St Helena Airport and the Crisis in the Tourist Industry

Image of St Helena's planned new airport bulding

Since the appearance of Simon Pipes' very active blog, St Helena Online, I have felt less need to comment on current events on St Helena. I felt though that I should cover the latest news about the airport project, a long running saga that is now no longer a mirage, if I may be allowed to mix my metaphors!

This very day the island's Council has approved the design of the new airport building.

Less prominent in the news, I notice from the St Helena Independent that the revised completion date for the airport is now 25th February 2016, thereby missing the 200th anniversary of Waterloo and the arrival of Napoleon!

It will be a surprise to me if there is not further slippage on a project of this size at such a remote location.

Initially at least the airport will be restricted to Boeing 737-700 and Airbus A319, which carry around 120 passengers. (1)

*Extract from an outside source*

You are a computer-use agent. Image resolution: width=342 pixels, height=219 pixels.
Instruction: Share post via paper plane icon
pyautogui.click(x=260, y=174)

Apparently the plans for the runway have been amended at no extra cost. The original contract was for a runway of 1550 metres, with an Engineered Material Arresting System (EMAS) at the end. It has now been decided pro tem to dispense with the EMAS, and to build a full 250 metre Runway End Safety Area (RESA). This will make it easier at a later date to upgrade the airport so that larger aircraft carrying 160 passengers, such as the Boeing 737-800 or Airbus 320 can land. All that would be needed apparently would to construct an EMAS and make the existing RESA part of the runway.

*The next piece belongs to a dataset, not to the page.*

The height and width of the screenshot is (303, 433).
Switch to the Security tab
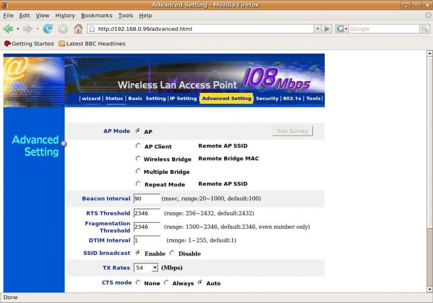(267, 98)
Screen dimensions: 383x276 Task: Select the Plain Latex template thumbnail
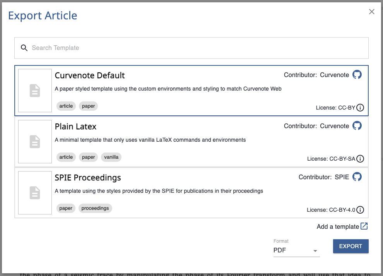35,142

Crisis in the St. Helena Tourist Industry

Elsewhere I note the concerns expressed by the owners of the two hotels on St Helena, the Consulate and Farm Lodge, about the dire straits of the tourist industry.

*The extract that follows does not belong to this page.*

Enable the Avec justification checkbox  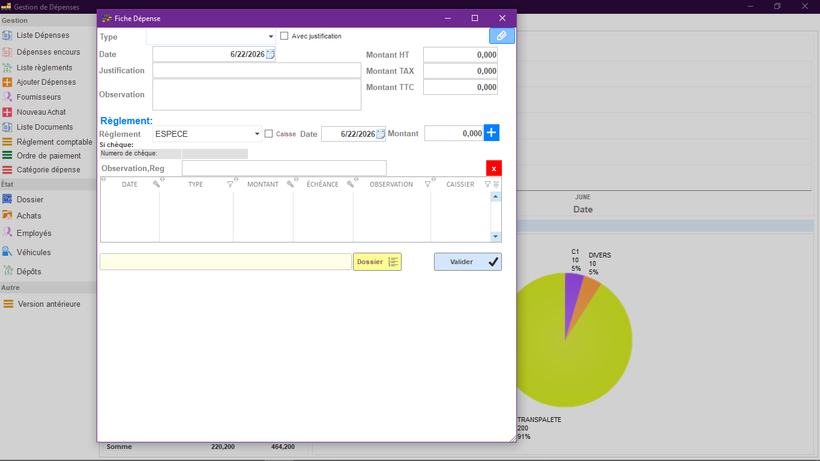pos(285,36)
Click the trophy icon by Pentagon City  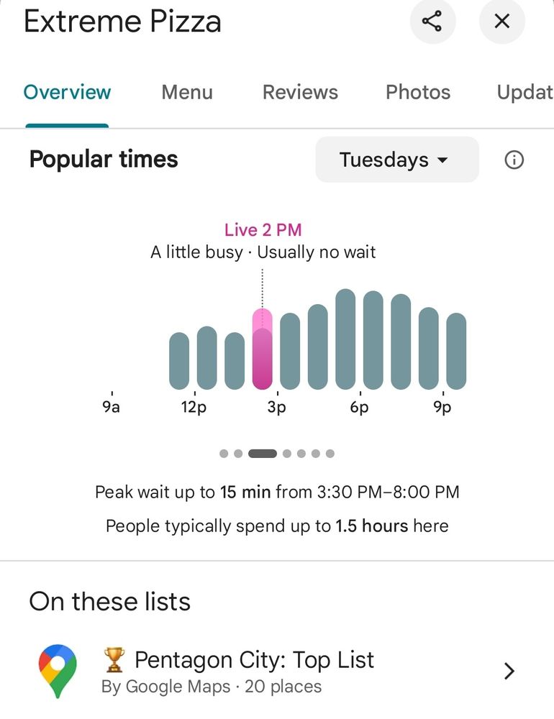[114, 660]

Farm Lodge Hotel, St. Helena

This presumably is partly a global problem, but has in their view been exacerbated by management of the RMS St Helena which has been marketed more as a cruise ship than as a mail boat carrying passengers to the island. Encouraging passengers to stay on board whilst paying short visits to the island and including a trip to Tristan da Cunha in its schedules has undoubtedly reduced the number of tourists needing accommodation. A number of RMS berths have also been taken up by employees of the airport contractor, but the demand from them for hotel accommodation has apparently not materialised.

The owner of the Consulate has announced that she will have to lay off staff and close the accomodation part of the hotel after Christmas because of a lack of bookings.

The Consulate Hotel, Jamestown, St. Helena

So can I urge anyone who is thinking of making a trip to the island to do so. I for one have made my own plans, wishing to visit the island again before the airport changes it forever. My wife and I can hardly wait.


1. I notice that there is an option for the Airbus A319 to carry over 150 passengers. I have no idea whether this version requires a longer runway, but I imagine it does. I understand that planes to Cape Town and Johannesburg will not be able to carry a full load because of the extra fuel needed. A short hop to Ascension, not yet approved by the US, would be less of a problem. I suspect that the rocky terrain, the steep approaches and the high altitude, not to mention the high winds and changeable weather, will provide challenging conditions for pilots. I am sure that the authorities on St Helena and in London have already thought all these things through!